Читаем Парабола моей жизни полностью

Таким образом, я счел необходимым пойти на следующее утро приветствовать генерального директора, упомянутого театра Джулио Гатти Казацца, с которым я после моих выступлений в Ла Скала в 1904 году не имел больше случая встречаться. Он принял меня в своем рабочем кабинете не только весьма нелюбезно, а даже, пожалуй, враждебно. Теребя свою седую бородку, он стал говорить о Диппеле в самых оскорбительных выражениях. Предупредил, что импресарио плохо удружил мне тем, что поместил мое имя на афишу Метрополитена, ибо появление мое там никак не желательно, и он совершенно не намерен терпеть меня на сцене своего театра из-за предоставленного мне гонорара, в корне подрывающего всю его театрально-финансовую политику. Он поклялся, что я спою у него в театре только один-единственный раз и прибавил, что хотя не будет специально вредить мне, но и не сделает ничего для моего блага. Я был очень огорчен — нужно ли говорить об этом! — оказанным мне необыкновенно плохим приемом и сразу понял, какая борьба предстоит мне в звездной республике. Выходя из кабинета Гатти Казацца, я столкнулся с маэстро Джорджо Полакко, бывшим тогда дирижером оркестра в Метрополитене, и он поклонился мне также очень холодно. Впрочем, он, быть может, до сих пор таил обиду за имевший место и давным давно позабытый мною инцидент чисто личного характера.
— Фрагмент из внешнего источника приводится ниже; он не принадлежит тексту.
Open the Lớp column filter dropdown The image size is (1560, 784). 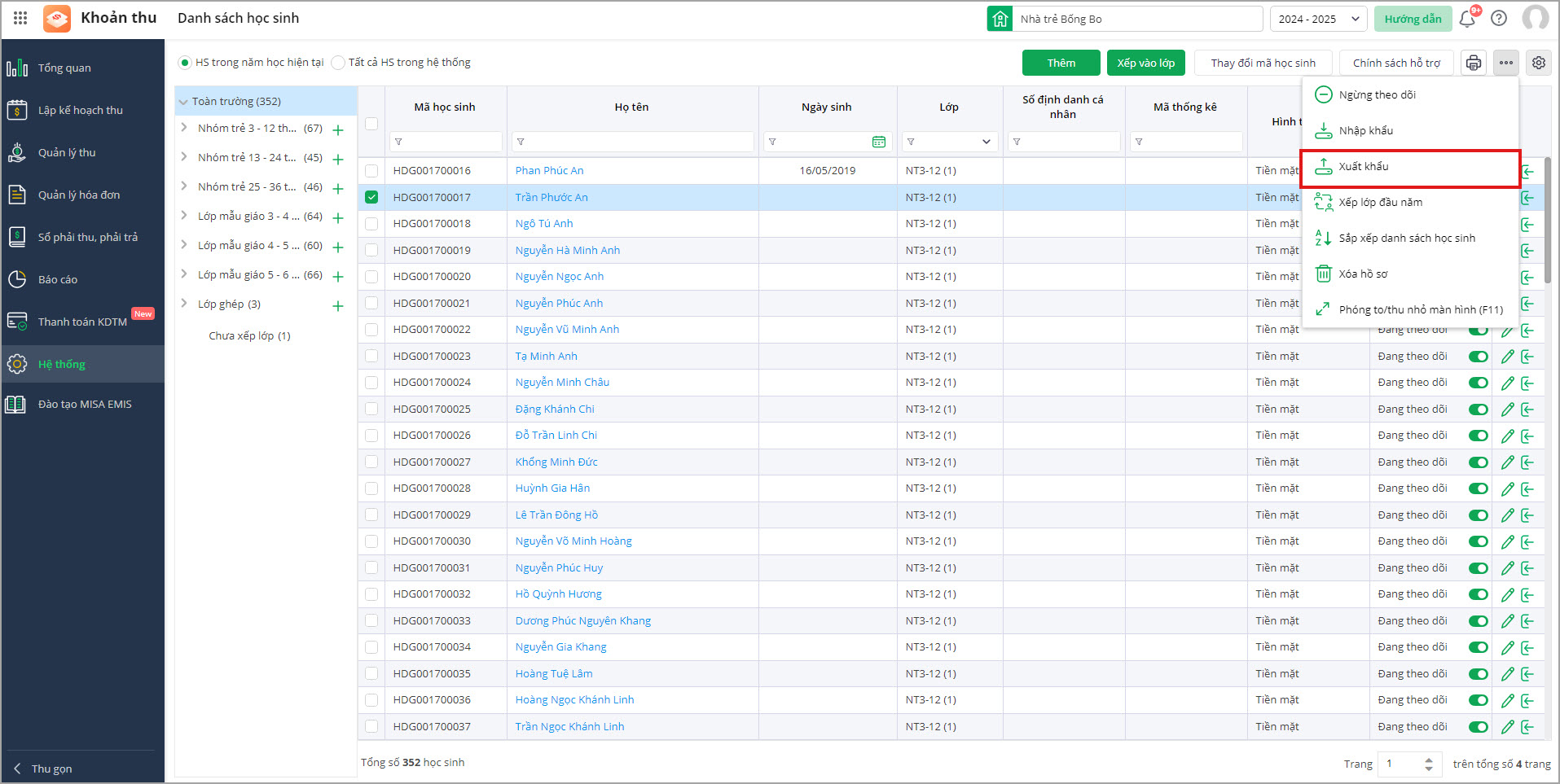click(986, 142)
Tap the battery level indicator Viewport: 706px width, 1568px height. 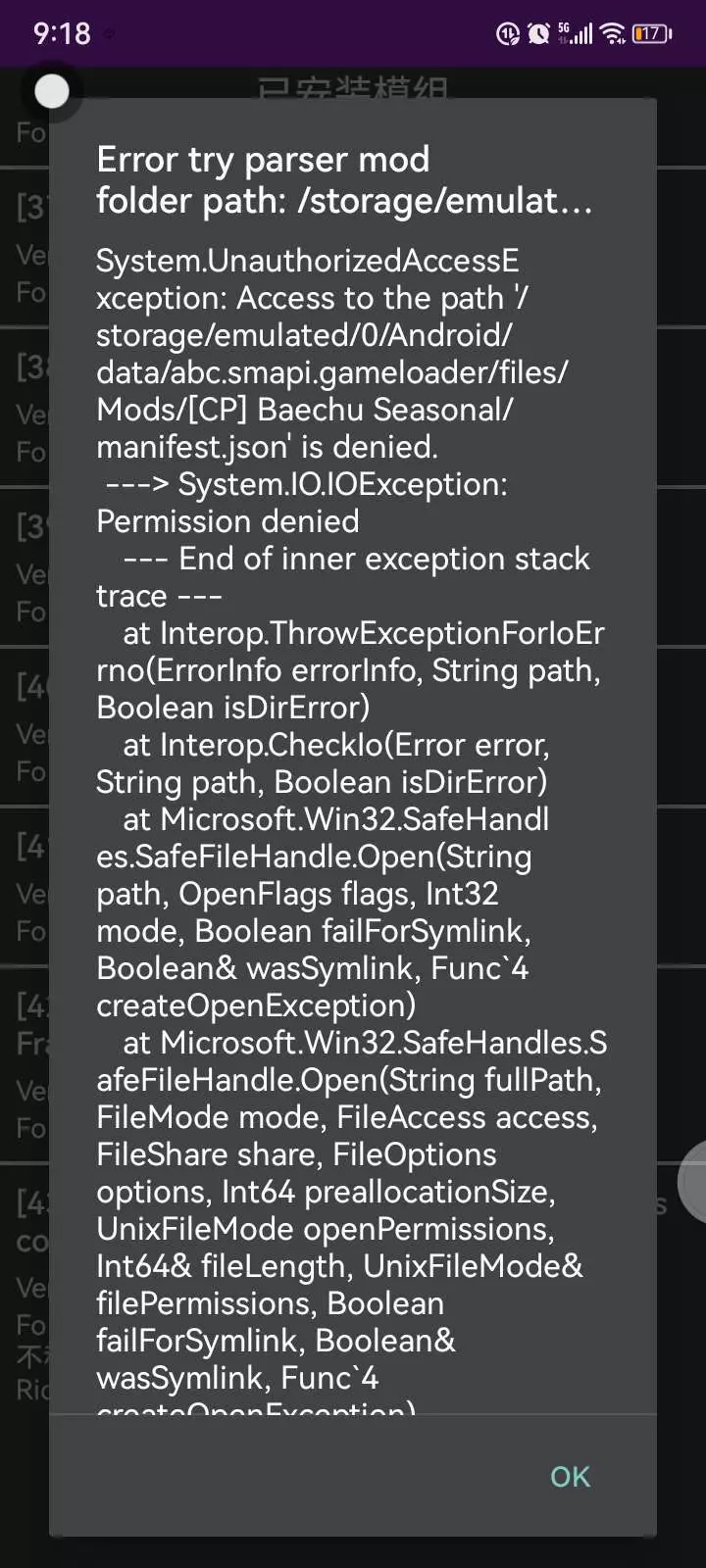click(x=651, y=34)
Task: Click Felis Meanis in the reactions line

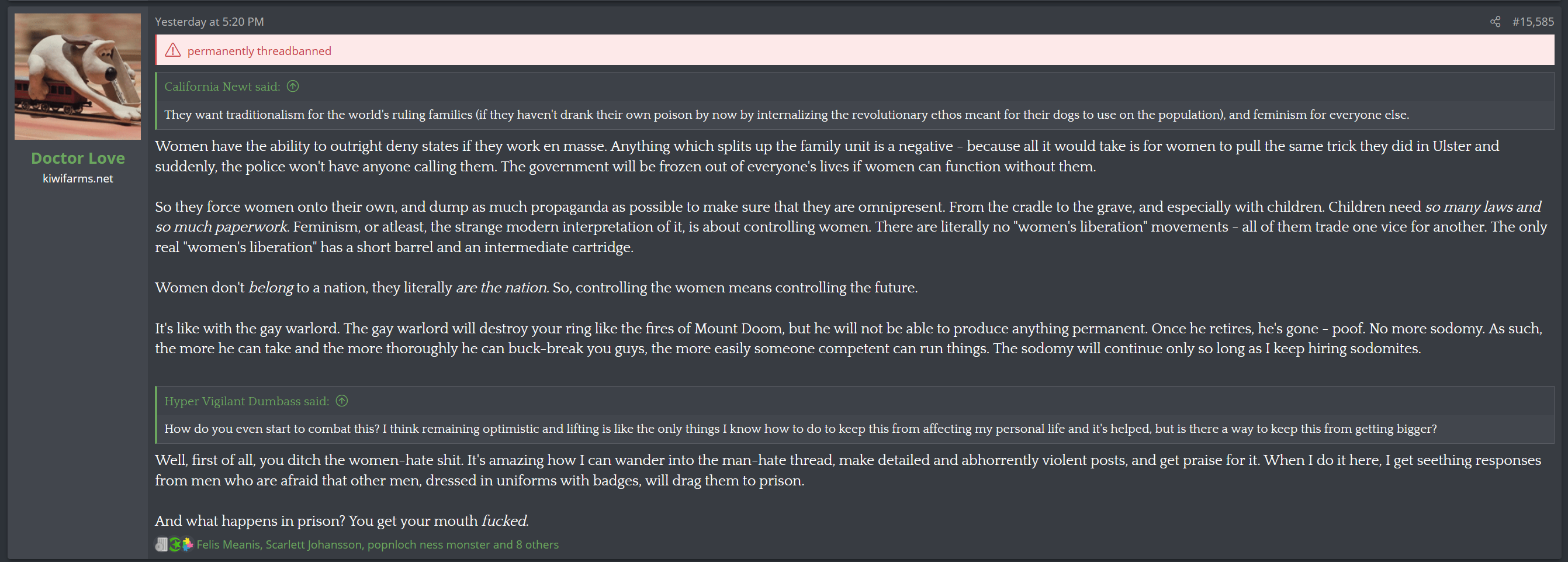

Вот как меня встретили в первый раз в Метрополитене! Надо было вооружиться терпением и мужеством. Я привык бороться открыто и честно, при солнечном свете, не прибегая к мелочным интригам и тайным уловкам, общепринятым в мире театральном, чтобы не сказать — во всем мире. Спокойствие духа стало моей второй натурой, и я всегда старался быть выше злопыхательства и всяческих происков, среди которых жизнь так часто заставляет нас биться. Поддержкой и помощью был для меня Юнгер. Он не расставался со мной ни разу за все время моего пребывания в Соединенных Штатах. Я не владел английским языком, и Юнгер был мне не только другом, но и переводчиком. Благодаря благородной внешности, обаятельному характеру и непререкаемому авторитету, он умел создавать вокруг моего имени необыкновенно благоприятную атмосферу во всех дирекциях тех театров, где я только ни выступал.

Чикагская оперная труппа уже много недель тому назад открыла сезон в Филадельфийском театре Метрополитен. Маэстро Клеофонте Кампанини, бывший там в то время художественным директором, ждал моего приезда и уже объявил о моем первом выступлении в «Риголетто». По этому случаю были внесены ни более, ни менее, как изменения в железнодорожное расписание, и из Нью-Йорка в Филадельфию был пущен специальный поезд. Весь музыкальный мир и все члены дирекции филадельфийского Метрополитена под предводительством Отто Кана, финансировавшего предприятие, присутствовали на представлении. Должен сказать, что до этого я провел время в ужасающейся тревоге. Я слишком хорошо понимал, что в случае провала мне не останется ничего другого, как только сесть на первый пароход, отплывающий в Европу, и навсегда распроститься с Соединенными Штатами. К счастью, мне удалось выиграть сражение самым блестящим, шумным и решительным образом. Это не только послужило оправданием всей шумихе, по-американски поднятой Диппелем вокруг моего имени, но предоставило мне удовольствие подписать первый значительный контракт с нью-йоркской Victor Talking Company на запись пластинок, принесших мне столь широкую известность во всем мире.